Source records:
====================

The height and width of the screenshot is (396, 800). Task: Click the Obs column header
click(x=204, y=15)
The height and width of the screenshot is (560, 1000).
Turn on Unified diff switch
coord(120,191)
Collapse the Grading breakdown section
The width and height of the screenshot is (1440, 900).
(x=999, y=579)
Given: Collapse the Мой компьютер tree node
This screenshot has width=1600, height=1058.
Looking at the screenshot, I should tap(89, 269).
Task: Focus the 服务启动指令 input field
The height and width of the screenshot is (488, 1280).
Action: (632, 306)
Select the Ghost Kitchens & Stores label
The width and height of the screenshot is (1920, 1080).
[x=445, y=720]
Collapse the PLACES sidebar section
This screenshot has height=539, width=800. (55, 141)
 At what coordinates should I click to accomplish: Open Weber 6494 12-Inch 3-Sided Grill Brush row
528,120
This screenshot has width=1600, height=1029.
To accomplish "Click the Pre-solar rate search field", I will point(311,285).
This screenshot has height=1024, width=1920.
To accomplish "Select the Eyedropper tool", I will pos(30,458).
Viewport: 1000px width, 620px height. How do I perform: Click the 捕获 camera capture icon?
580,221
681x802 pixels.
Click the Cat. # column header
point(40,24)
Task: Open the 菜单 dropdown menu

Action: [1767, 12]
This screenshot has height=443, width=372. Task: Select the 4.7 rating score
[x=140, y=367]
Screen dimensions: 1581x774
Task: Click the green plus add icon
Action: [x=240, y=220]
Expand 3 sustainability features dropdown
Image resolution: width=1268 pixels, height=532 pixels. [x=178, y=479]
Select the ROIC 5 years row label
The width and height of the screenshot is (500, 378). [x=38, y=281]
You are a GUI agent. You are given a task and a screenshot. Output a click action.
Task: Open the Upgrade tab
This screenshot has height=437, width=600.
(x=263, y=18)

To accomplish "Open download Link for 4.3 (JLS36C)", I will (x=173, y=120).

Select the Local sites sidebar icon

====================

→ **TO DO**
Please write out the records from their start through the line containing "click(x=204, y=15)", substituting "Status" for "Obs" and leaving everything else unchanged.

→ **TASK RESULT**
The height and width of the screenshot is (396, 800). Task: Click the Status column header
click(x=204, y=15)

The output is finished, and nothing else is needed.